*The task*
Word for word, transcribe the records that follow.

── Data for this exercise ──

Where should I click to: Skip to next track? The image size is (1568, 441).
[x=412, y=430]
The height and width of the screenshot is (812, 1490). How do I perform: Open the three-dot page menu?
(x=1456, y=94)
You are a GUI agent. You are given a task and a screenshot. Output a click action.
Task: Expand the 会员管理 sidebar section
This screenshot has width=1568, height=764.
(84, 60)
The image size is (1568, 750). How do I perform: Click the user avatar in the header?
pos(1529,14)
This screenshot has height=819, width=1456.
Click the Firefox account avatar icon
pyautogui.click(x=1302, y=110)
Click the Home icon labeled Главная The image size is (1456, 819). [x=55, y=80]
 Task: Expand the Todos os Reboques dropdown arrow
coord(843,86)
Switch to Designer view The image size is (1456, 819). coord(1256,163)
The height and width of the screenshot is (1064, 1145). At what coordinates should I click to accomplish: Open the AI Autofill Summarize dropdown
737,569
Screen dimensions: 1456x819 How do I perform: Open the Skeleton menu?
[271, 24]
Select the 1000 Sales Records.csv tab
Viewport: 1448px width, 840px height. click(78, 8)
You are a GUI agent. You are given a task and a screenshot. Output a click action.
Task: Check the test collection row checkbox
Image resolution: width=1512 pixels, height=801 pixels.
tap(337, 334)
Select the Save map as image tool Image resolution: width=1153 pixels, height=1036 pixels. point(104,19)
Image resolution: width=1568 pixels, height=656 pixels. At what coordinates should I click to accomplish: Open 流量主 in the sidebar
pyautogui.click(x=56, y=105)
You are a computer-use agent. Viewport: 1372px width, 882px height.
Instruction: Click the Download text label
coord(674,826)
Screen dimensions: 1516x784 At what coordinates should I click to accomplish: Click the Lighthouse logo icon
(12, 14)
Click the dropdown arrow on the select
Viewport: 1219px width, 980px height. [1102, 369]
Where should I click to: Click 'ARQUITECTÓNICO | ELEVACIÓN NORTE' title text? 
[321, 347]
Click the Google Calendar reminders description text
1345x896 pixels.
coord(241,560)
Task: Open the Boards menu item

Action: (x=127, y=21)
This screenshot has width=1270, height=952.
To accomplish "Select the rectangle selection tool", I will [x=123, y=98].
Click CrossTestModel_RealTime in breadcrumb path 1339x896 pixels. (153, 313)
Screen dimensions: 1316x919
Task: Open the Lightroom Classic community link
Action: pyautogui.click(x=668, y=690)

───

*Your solution*
Where should I click to: Skip to next track? The image size is (1568, 441).
[x=412, y=430]
The height and width of the screenshot is (812, 1490). How do I perform: Open the three-dot page menu?
(x=1456, y=94)
You are a GUI agent. You are given a task and a screenshot. Output a click action.
Task: Expand the 会员管理 sidebar section
This screenshot has width=1568, height=764.
(84, 60)
The image size is (1568, 750). How do I perform: Click the user avatar in the header?
pos(1529,14)
This screenshot has height=819, width=1456.
Click the Firefox account avatar icon
pyautogui.click(x=1302, y=110)
Click the Home icon labeled Главная The image size is (1456, 819). [x=55, y=80]
 Task: Expand the Todos os Reboques dropdown arrow
coord(843,86)
Switch to Designer view The image size is (1456, 819). coord(1256,163)
The height and width of the screenshot is (1064, 1145). At what coordinates should I click to accomplish: Open the AI Autofill Summarize dropdown
737,569
Screen dimensions: 1456x819 How do I perform: Open the Skeleton menu?
[271, 24]
Select the 1000 Sales Records.csv tab
Viewport: 1448px width, 840px height. click(78, 8)
You are a GUI agent. You are given a task and a screenshot. Output a click action.
Task: Check the test collection row checkbox
Image resolution: width=1512 pixels, height=801 pixels.
tap(337, 334)
Select the Save map as image tool Image resolution: width=1153 pixels, height=1036 pixels. point(104,19)
Image resolution: width=1568 pixels, height=656 pixels. At what coordinates should I click to accomplish: Open 流量主 in the sidebar
pyautogui.click(x=56, y=105)
You are a computer-use agent. Viewport: 1372px width, 882px height.
Instruction: Click the Download text label
coord(674,826)
Screen dimensions: 1516x784 At what coordinates should I click to accomplish: Click the Lighthouse logo icon
(12, 14)
Click the dropdown arrow on the select
Viewport: 1219px width, 980px height. [1102, 369]
Where should I click to: Click 'ARQUITECTÓNICO | ELEVACIÓN NORTE' title text? 
[321, 347]
Click the Google Calendar reminders description text
1345x896 pixels.
coord(241,560)
Task: Open the Boards menu item

Action: (x=127, y=21)
This screenshot has width=1270, height=952.
To accomplish "Select the rectangle selection tool", I will [x=123, y=98].
Click CrossTestModel_RealTime in breadcrumb path 1339x896 pixels. (153, 313)
Screen dimensions: 1316x919
Task: Open the Lightroom Classic community link
Action: pyautogui.click(x=668, y=690)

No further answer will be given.